Among the lines below, restate word for word only those from the line with "Intel oneAPI FPGA Development (848, 323)" through the line with "Global Human Rights Principles (1685, 1249)", with both end lines kept.

------------------------------------------------------------

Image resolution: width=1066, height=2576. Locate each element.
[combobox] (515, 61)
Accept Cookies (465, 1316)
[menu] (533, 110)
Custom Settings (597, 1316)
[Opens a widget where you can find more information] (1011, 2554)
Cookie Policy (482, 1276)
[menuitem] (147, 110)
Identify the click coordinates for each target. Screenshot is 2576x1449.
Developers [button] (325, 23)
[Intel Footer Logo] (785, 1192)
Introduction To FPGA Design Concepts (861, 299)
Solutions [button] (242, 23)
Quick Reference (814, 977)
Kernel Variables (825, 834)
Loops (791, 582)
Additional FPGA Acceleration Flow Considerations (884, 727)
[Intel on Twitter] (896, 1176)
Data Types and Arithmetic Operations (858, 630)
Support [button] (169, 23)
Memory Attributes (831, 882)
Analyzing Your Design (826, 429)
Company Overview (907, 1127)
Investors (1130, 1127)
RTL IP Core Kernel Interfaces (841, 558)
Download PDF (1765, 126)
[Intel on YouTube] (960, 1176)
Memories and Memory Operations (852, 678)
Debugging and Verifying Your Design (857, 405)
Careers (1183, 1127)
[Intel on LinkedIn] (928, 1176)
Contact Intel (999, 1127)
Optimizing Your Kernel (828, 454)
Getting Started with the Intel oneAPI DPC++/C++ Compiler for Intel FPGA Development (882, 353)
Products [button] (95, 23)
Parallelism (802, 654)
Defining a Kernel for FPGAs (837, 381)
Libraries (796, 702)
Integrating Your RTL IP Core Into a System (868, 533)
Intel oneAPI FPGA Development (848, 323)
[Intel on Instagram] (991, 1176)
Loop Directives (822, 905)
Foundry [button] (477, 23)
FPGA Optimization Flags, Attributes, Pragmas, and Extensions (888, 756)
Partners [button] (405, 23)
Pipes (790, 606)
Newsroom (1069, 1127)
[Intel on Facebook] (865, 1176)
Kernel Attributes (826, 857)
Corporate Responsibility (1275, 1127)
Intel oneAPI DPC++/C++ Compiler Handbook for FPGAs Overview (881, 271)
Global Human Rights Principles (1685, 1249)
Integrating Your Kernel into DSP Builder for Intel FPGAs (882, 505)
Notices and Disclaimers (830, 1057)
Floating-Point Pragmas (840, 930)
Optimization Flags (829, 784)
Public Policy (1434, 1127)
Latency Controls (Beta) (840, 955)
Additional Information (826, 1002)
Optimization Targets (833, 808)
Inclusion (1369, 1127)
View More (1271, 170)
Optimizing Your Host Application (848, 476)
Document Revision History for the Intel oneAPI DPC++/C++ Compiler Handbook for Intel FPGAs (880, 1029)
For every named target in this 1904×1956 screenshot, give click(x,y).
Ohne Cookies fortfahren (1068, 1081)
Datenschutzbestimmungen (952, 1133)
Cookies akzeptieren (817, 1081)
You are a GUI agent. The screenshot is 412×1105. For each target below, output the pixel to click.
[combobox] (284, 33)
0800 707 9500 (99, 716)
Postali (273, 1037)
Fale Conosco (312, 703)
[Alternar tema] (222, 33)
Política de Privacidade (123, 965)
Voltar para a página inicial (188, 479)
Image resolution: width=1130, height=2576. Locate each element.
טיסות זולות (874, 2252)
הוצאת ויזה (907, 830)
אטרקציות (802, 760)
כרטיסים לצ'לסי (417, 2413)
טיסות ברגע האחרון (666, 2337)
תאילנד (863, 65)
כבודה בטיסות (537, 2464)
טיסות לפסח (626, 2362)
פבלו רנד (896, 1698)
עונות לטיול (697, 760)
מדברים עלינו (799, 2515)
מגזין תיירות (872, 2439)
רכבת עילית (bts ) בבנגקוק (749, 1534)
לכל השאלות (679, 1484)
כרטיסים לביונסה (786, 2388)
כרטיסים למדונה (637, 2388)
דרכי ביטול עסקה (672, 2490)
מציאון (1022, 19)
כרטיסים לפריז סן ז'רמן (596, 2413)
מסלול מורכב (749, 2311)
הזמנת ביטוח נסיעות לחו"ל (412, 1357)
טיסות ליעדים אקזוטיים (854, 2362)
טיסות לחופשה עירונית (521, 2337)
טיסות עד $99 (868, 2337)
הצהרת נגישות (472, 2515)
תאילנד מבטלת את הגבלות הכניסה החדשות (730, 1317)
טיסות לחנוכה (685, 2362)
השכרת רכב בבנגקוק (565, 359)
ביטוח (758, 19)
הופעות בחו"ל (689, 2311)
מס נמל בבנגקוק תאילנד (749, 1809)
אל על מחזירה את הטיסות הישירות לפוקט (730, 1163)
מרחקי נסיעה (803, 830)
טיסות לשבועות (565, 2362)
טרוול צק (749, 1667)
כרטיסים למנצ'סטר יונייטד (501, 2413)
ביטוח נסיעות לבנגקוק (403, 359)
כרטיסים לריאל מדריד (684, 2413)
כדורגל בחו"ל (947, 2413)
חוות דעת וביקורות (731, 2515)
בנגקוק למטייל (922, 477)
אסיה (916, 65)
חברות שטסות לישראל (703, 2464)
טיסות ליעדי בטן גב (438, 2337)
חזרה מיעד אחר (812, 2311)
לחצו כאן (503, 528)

------------------------------------------------------------

● **Answer space**:
Intel oneAPI FPGA Development (848, 323)
[Intel on Instagram] (991, 1176)
Loop Directives (822, 905)
Foundry [button] (477, 23)
FPGA Optimization Flags, Attributes, Pragmas, and Extensions (888, 756)
Partners [button] (405, 23)
Pipes (790, 606)
Newsroom (1069, 1127)
[Intel on Facebook] (865, 1176)
Kernel Attributes (826, 857)
Corporate Responsibility (1275, 1127)
Intel oneAPI DPC++/C++ Compiler Handbook for FPGAs Overview (881, 271)
Global Human Rights Principles (1685, 1249)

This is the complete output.